→ Exercise directions: Within the lines below, the span from the line with "Screen dimensions: 1008x645" to the line with "Task: Click The Sandbox coin logo icon", both ends included, is to be reproduced exactly, with pictures omitted.

→ Records supplied:
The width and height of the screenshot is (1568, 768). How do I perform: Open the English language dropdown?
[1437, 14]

* * *

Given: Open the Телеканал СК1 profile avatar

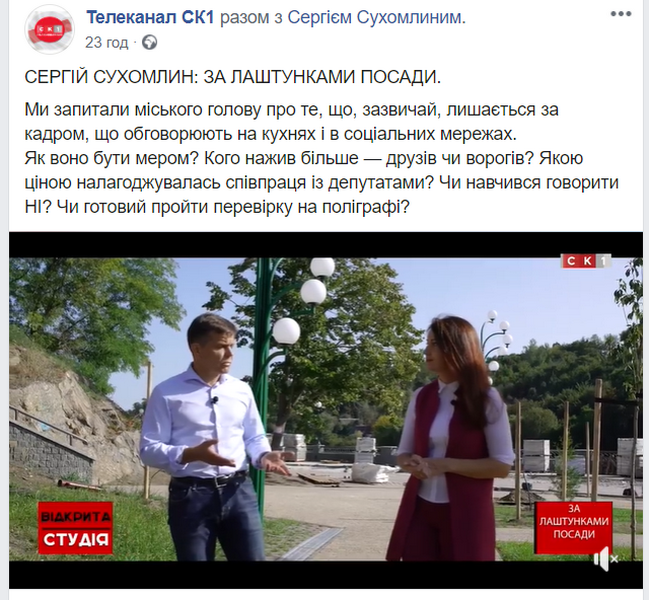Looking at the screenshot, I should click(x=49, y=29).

--

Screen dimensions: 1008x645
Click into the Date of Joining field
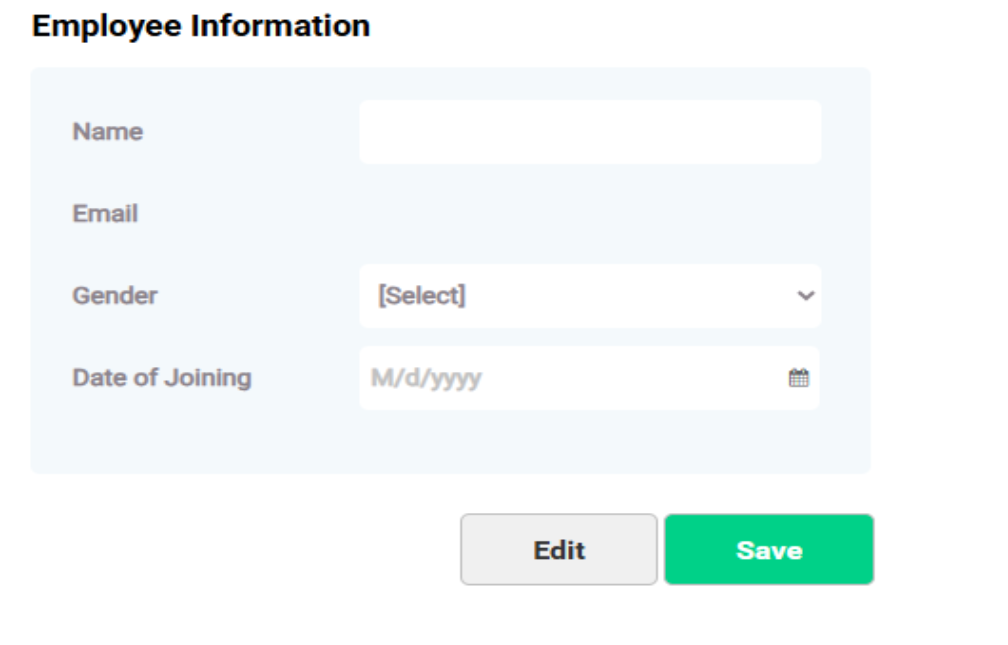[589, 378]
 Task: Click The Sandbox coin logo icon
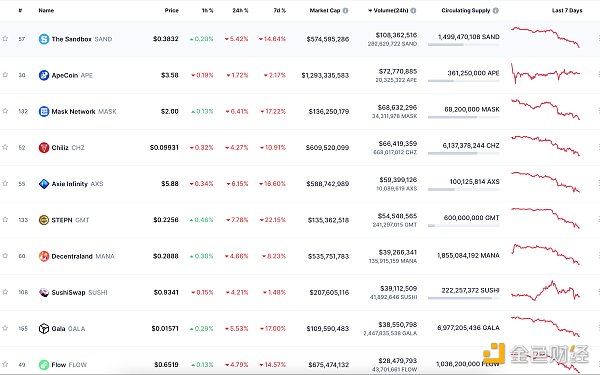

→ Task output:
Screen dimensions: 1008x645
Click into the Date of Joining field
[589, 378]
 Task: Click The Sandbox coin logo icon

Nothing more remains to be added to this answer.